1r:1
London, 31 July 1874

My dear Theo,
I’m glad you’ve been reading Michelet and that you really understand it. A book like that at least teaches one to see that there’s a lot more to love than people usually think.
That book was a revelation and immediately a gospel to me.1

‘There is no such thing as an old woman!’2

(This isn’t to say that there are no old women, but that a woman doesn’t grow old as long as she loves and is loved.)
And then a chapter like The longing for autumn,3 how rich it is.  1r:2
That a woman is ‘a completely different being’ from a man, and a being that we do not yet know, or at least only very superficially, as you say, yes, that I certainly believe. And that a woman and a man can become one, that is, one whole and not two halves, that I believe too.
Anna is managing well, we go on wonderful walks together. It’s so beautiful here, if only one has a good and a single eye,4 without many beams in it.5
But if one has that, then it’s beautiful everywhere.
Pa isn’t at all better,6 even though he and Ma say he is. Yesterday we received a letter with all kinds of plans (whether we shouldn’t try this and that), which would be unfeasible and certainly useless, and at the end Pa said yet again that he’d leave it all to us7 &c. &c. Rather feeble and disagreeable, Theo, and it reminded me so much of Grandfather’s8 letters, but what can be done about it? Our dear aunts9 are staying  1v:3 there now, and are certainly doing a lot of good!

■ **RAW DATA**

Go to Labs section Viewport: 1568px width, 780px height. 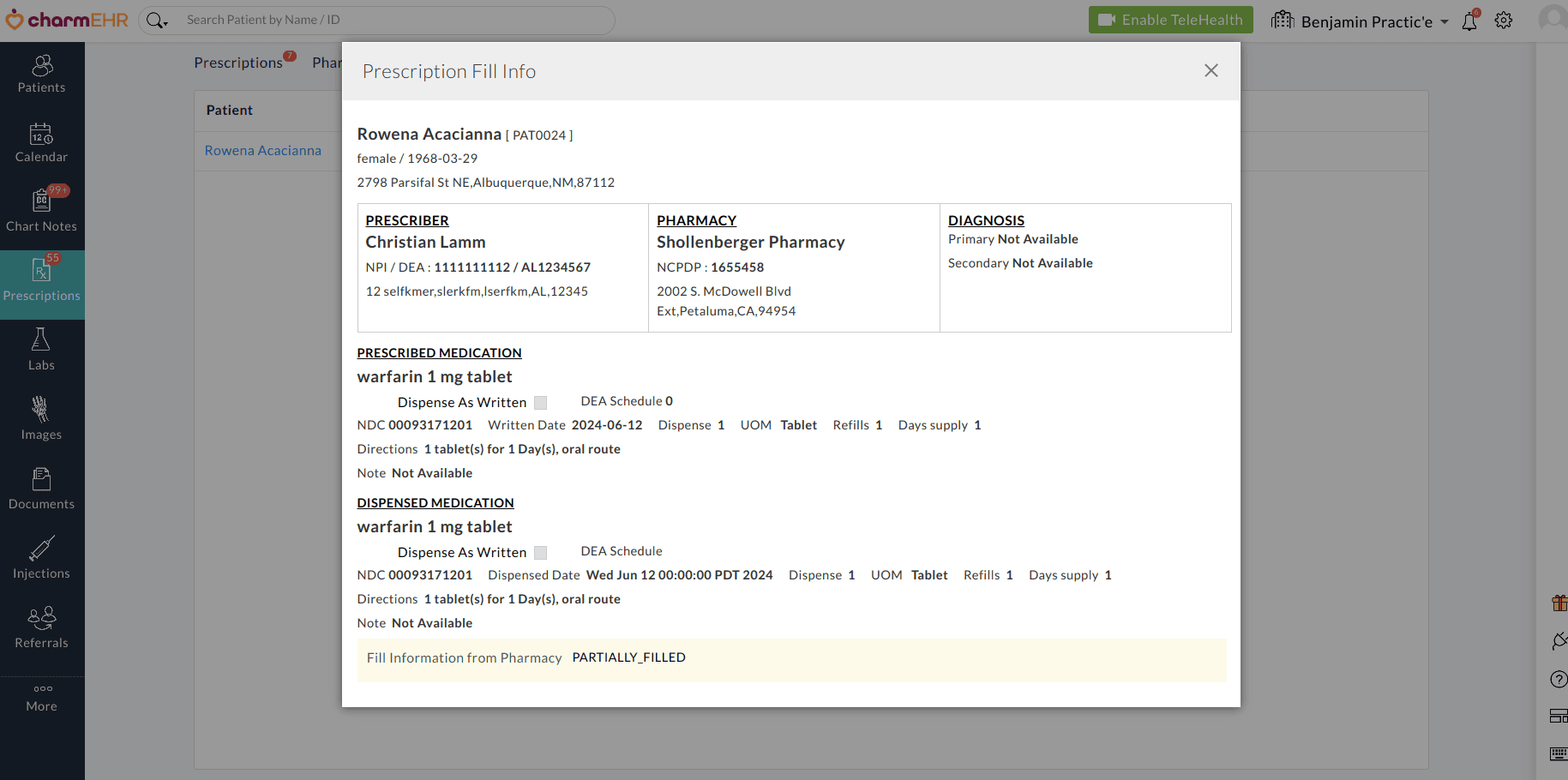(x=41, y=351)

...

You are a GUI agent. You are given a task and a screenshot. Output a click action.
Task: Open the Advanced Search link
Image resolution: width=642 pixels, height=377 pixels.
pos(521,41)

...

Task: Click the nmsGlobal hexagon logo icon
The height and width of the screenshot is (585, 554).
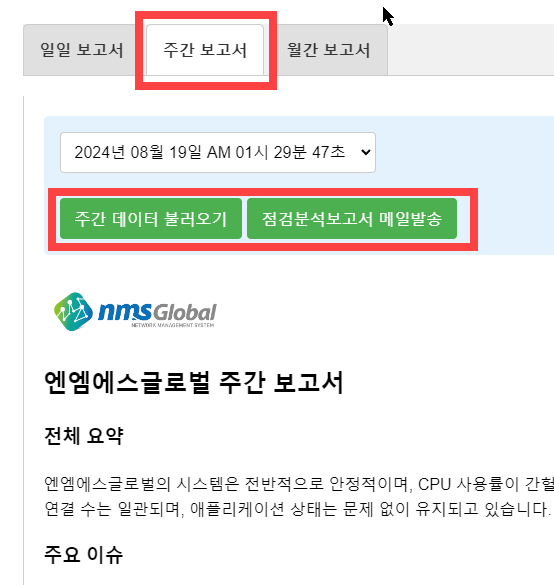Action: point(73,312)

■ **TASK LIST**
A: Using the letter, decide whether each statement agrees with it: (i) the writer and Anna go on walks together; (ii) Pa and Ma both claim that Pa is better; (iii) the letter was written in Paris. For each, answer yes or no and quote the exact words that settle it.
B: Rewrite the paragraph of the letter that begins "That a woman is" as a short bulleted list, keeping its main points.
C: According to the letter, who is staying there now and certainly doing a lot of good?

■ **RESULTS FOR THE EXERCISE**
A:
(i) Yes: "Anna is managing well, we go on wonderful walks together."
(ii) Yes: "even though he and Ma say he is."
(iii) No: "London, 31 July 1874"

B:
- A woman is a completely different being from a man.
- She is a being we do not yet know, or know only superficially.
- A woman and a man can become one whole rather than two halves.

C: The writer's dear aunts.